I'm working with a collection in the millions and I can't just simply leave
the limit blank because the JVM runs out of memory. I tried to write my own
processor and got it to compile under the *mvn clean install*, but when I
copy the .nar file from the '...nar/target' directory to the
'nifi-0.6.0/lib' folder and then try to 'sh nifi.sh run' or 'start', to nifi
refuses to finish booting up and terminates itself.

Taking  GetMongo.java
<https://github.com/apache/nifi/blob/master/nifi-nar-bundles/nifi-mongodb-bundle/nifi-mongodb-processors/src/main/java/org/apache/nifi/processors/mongodb/GetMongo.java>  
and it's respective other files. I modified them and changed the following
method:


    @Override
    public void onTrigger(final ProcessContext context, final ProcessSession
session) throws ProcessException {
        final ProcessorLog logger = getLogger();
        final MongoCollection<Document> collection = getCollection(context);
        int count = (int)collection.count();
        int next = context.getProperty(BATCH_SIZE).asInteger();
        int current = next;
        while(count >= current){
            try {
                final FindIterable<Document> it =
collection.find().skip(current).limit(context.getProperty(LIMIT).asInteger());

                final MongoCursor<Document> cursor = it.iterator();
                try {
                    FlowFile flowFile = null;
                    while (cursor.hasNext()) {
                        flowFile = session.create();
                        flowFile = session.write(flowFile, new
OutputStreamCallback() {
                            @Override
                            public void process(OutputStream out) throws
IOException {
                                IOUtils.write(cursor.next().toJson(), out);
                            }
                        });

                        session.getProvenanceReporter().receive(flowFile,
context.getProperty(URI).getValue());
                        session.transfer(flowFile, REL_SUCCESS);
                    }

                    session.commit();

                } finally {
                    cursor.close();
                }
            } catch (final RuntimeException e) {
                context.yield();
                session.rollback();
            }
            current = current + next;
        }
    }


I also modified the test and abstracts so Maven would compile.

Any thoughts?

I'm trying to make a processor that can traverse over an entire collection
in the millions; and later /any/ size.

If anyone has already made one and can share, that'd be great too!
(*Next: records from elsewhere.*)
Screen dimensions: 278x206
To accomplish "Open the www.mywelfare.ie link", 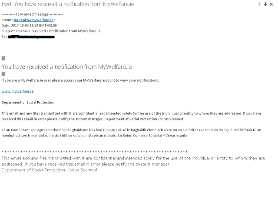I will click(x=17, y=91).
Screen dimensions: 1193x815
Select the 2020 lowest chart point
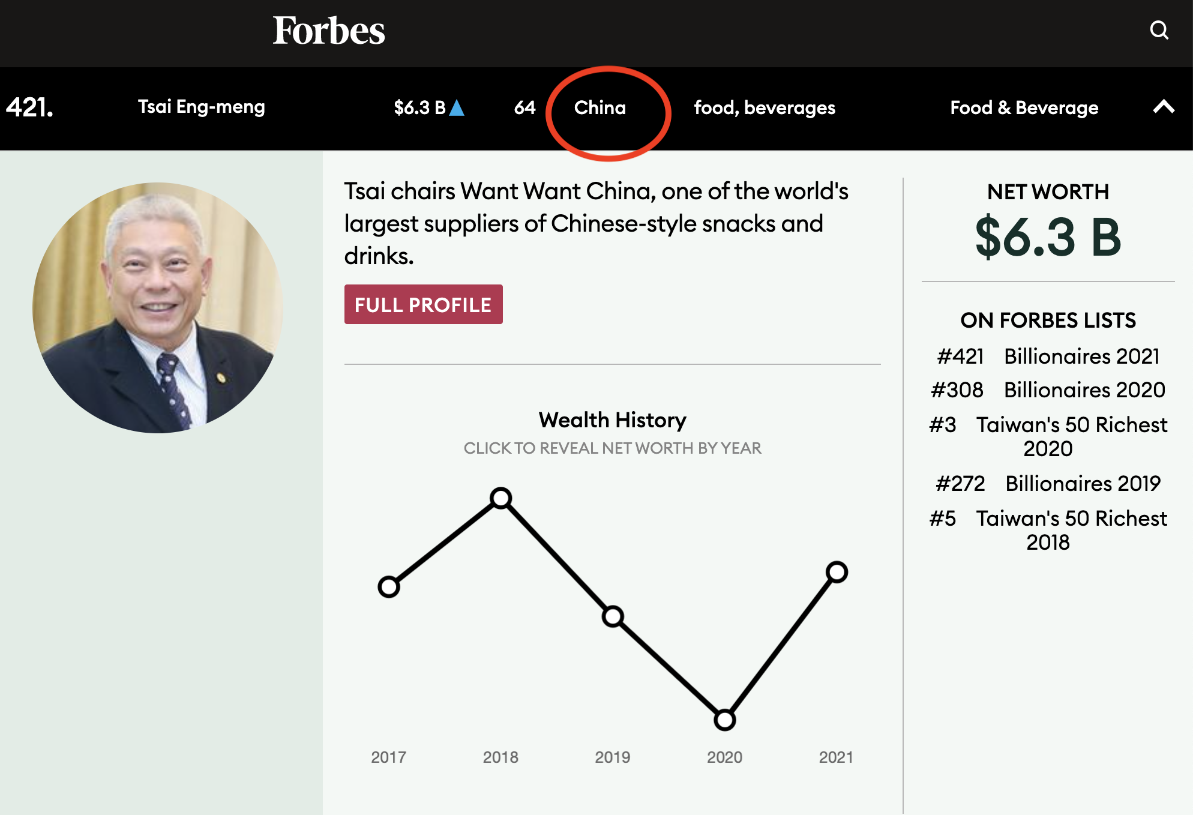(x=725, y=720)
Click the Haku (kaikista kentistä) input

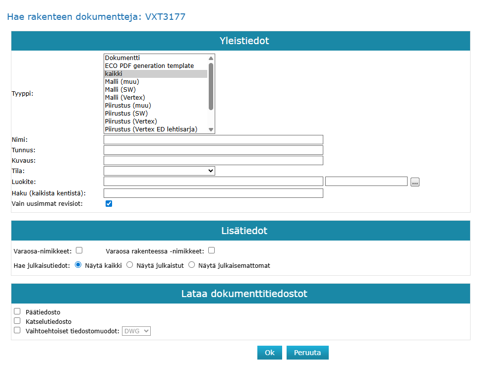[213, 193]
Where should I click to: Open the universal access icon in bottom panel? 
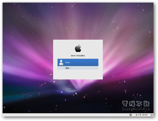click(x=131, y=115)
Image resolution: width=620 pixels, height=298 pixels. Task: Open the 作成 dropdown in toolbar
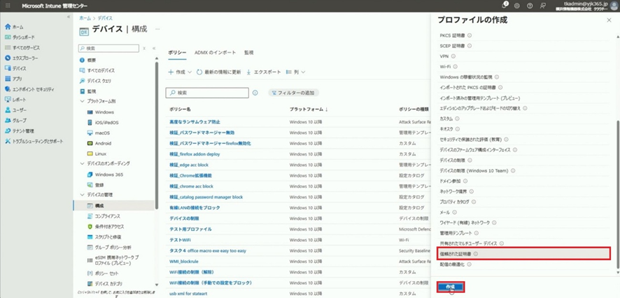coord(180,72)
Thanks!



--
View this message in context: http://apache-nifi-developer-list.39713.n7.nabble.com/GetMongo-GC-Overflow-tp7729.html
Sent from the Apache NiFi Developer List mailing list archive at Nabble.com.

Re: GetMongo GC Overflow

Posted by ajansing <Ja...@bah.com>.
OH! I think I just fixed it-- might be a sloppy fix, but you were on the
right track with the session.commit(). I reverted back to the original
GetMongo file in the nifi-nar-bundles folder, moved the commit up into the
while loop and it worked!

Thanks!



--
View this message in context: http://apache-nifi-developer-list.39713.n7.nabble.com/GetMongo-GC-Overflow-edited-tp7729p7745.html
Sent from the Apache NiFi Developer List mailing list archive at Nabble.com.

Re: GetMongo GC Overflow

Posted by ajansing <Ja...@bah.com>.
The log file seemed pretty easy to read once I induced the error again.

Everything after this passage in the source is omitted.